The Foonly F1 Computer


The F1 Cranking out Flight of the Navigator


Update: 12/25/96 Dave Dyer stumbled across the Foonly page and sent in his recollections. His info is here.
The F1 was originally built by Triple-I in hopes of getting a large contract with the Government for an Optical Character Recognition system. Its design became the DEC KL-10, but was built on five wire-wrap pages, that were machine wrapped. This meant that it was a one-of-a-kind system, a prototype that never went anywhere. It required a DEC KA-10 (5 tons of stuff that barely could do 1 MIP!) just to boot it! And when it was up, it probably ran at something like 6 MIPS. The Disk systems were old DEC washing-machine style drives that barely held 50Mb! And they crashed at least every month!


Here is a closeup view of the "Guts" of the F1. There were four "Pages", each machine wire-wrapped ECL on Augat standard PC forms. Since it was all ECL, the signals all ran twisted pair, and there was a theory that the machine failed frequently because of "cut through" from the many wires going around sharp corners. To the right you can see all the signal and power cables. Note the prominent air-conditioning outlet immediately beneath the pages!

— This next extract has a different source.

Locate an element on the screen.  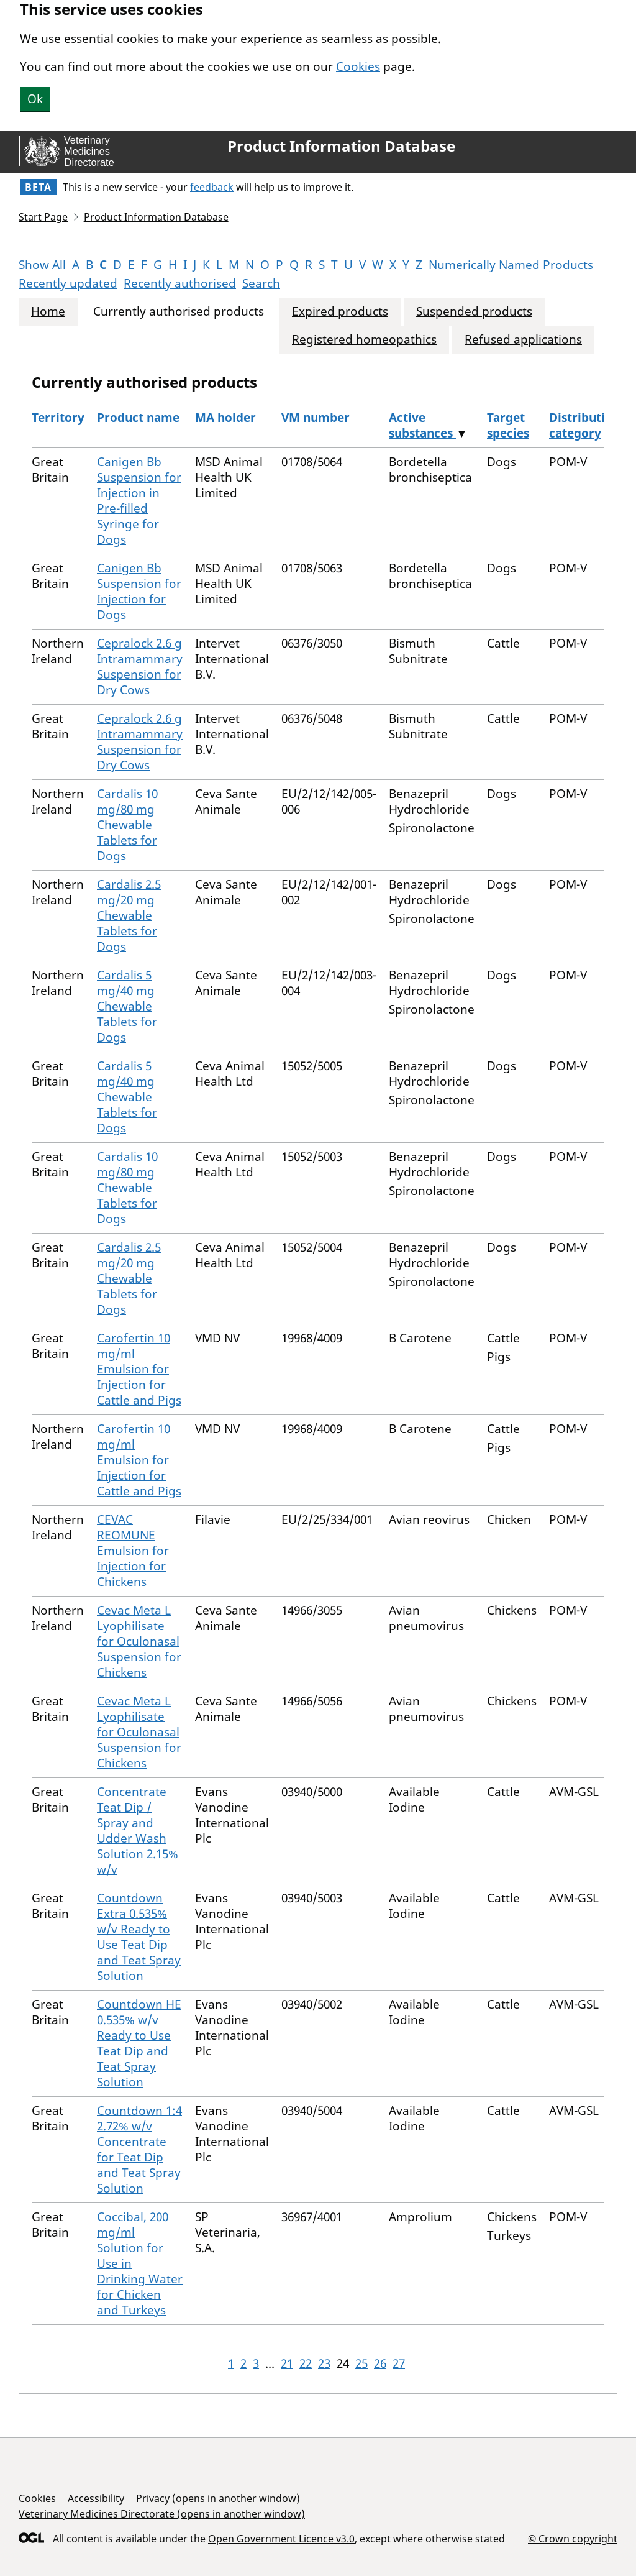
Cevac Meta L Lyophilisate for Oculonasal Suspension for Chickens is located at coordinates (139, 1641).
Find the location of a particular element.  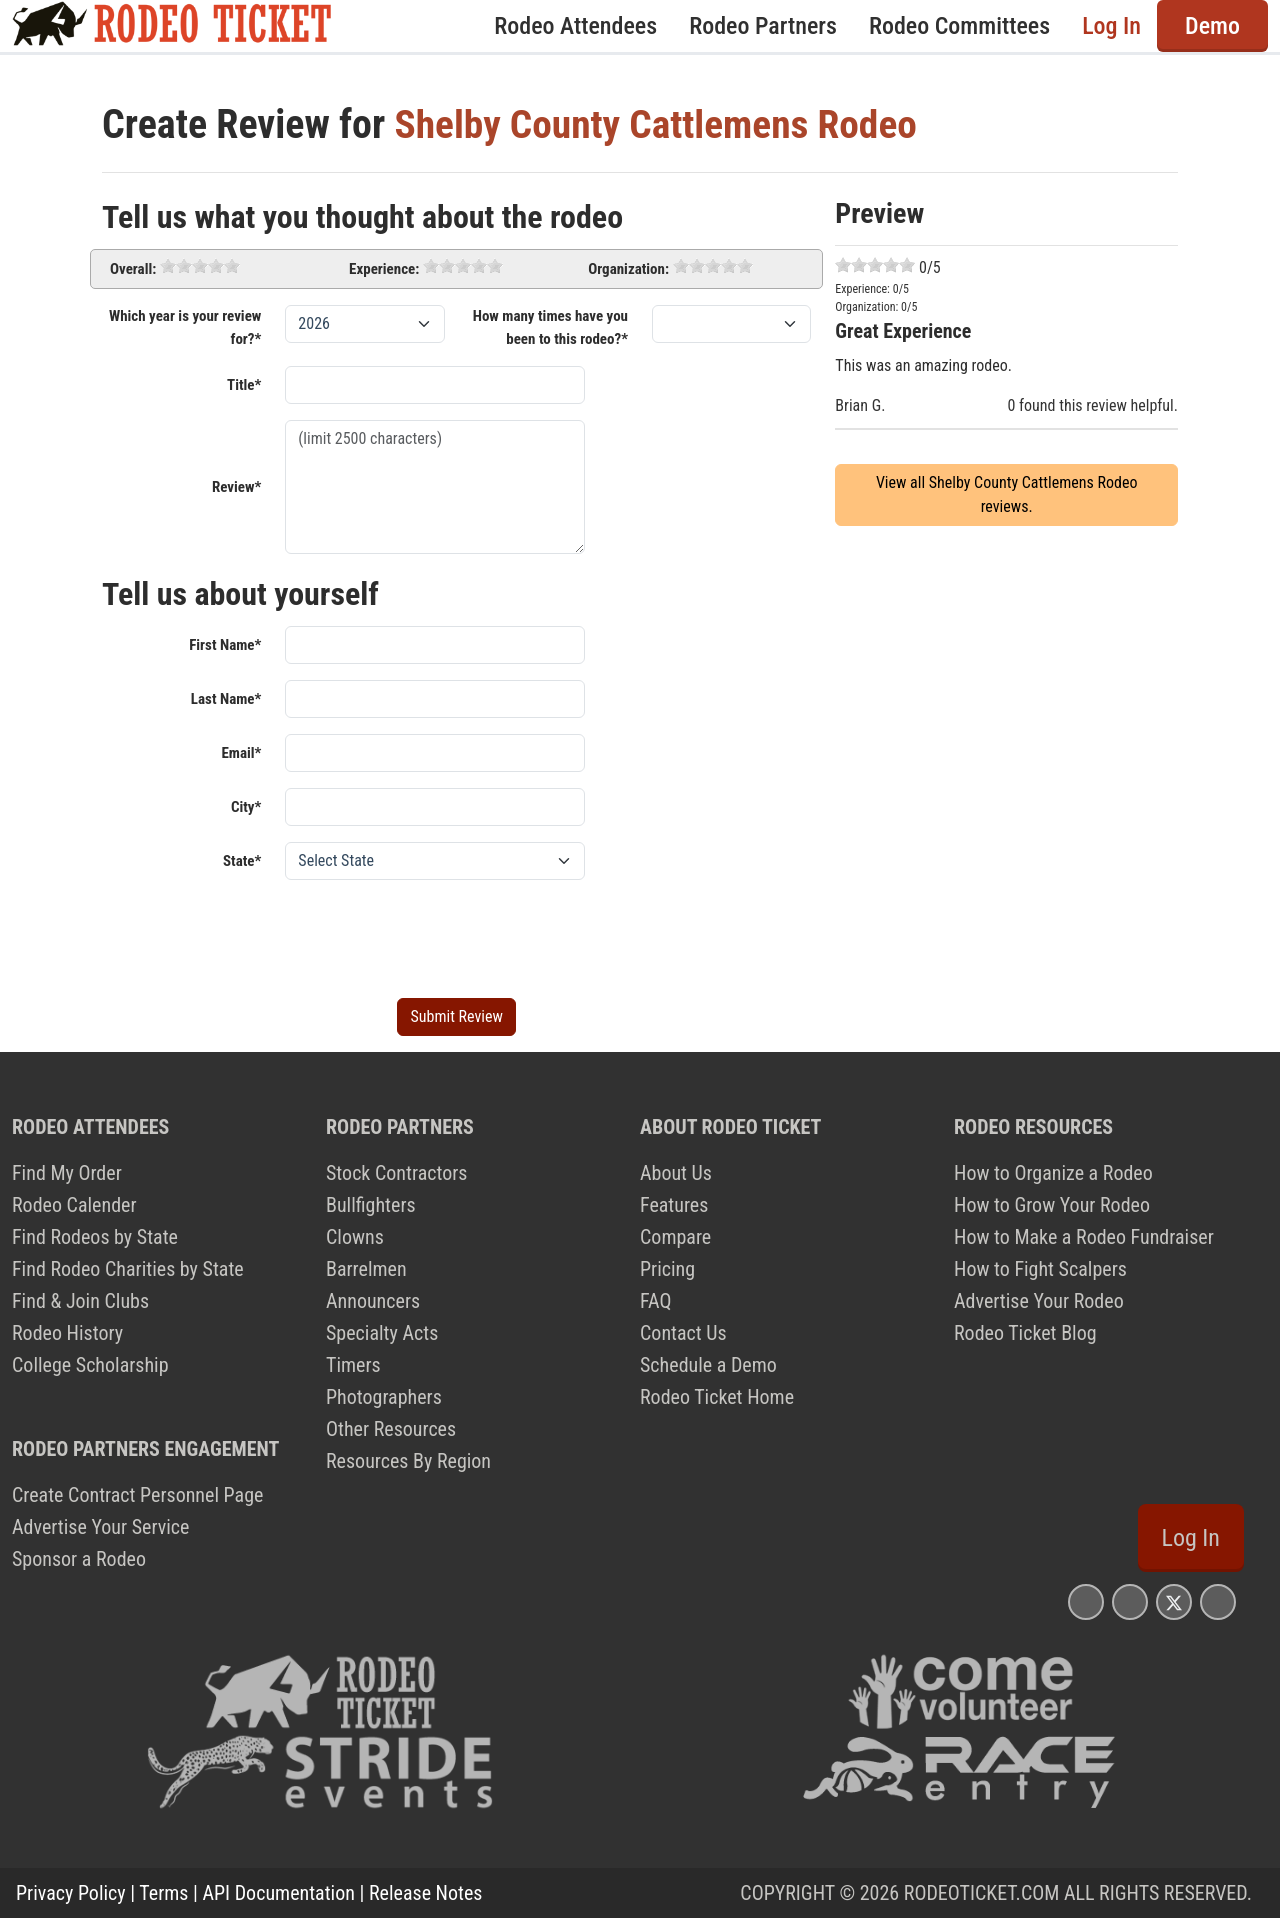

The only remaining F1 project engineer who would fool with the F1 was Dave Poole, who lived up near Berkeley, and would occasionally dial in to help us with problems. He had instituted an upgrade program that was underway when Omnibus bought Digital Productions. Needless to say, that purchase brought all further work on the F1 to a halt. I heard that Jim Rapley and Intergon had hauled the F1 away and made movies with it for a while, but I have not been able to reach Jim to find out if this is so. Jim worked with me at Omnibus, and had worked with the F1 at Triple-I, as well as the Cray at Digital Productions.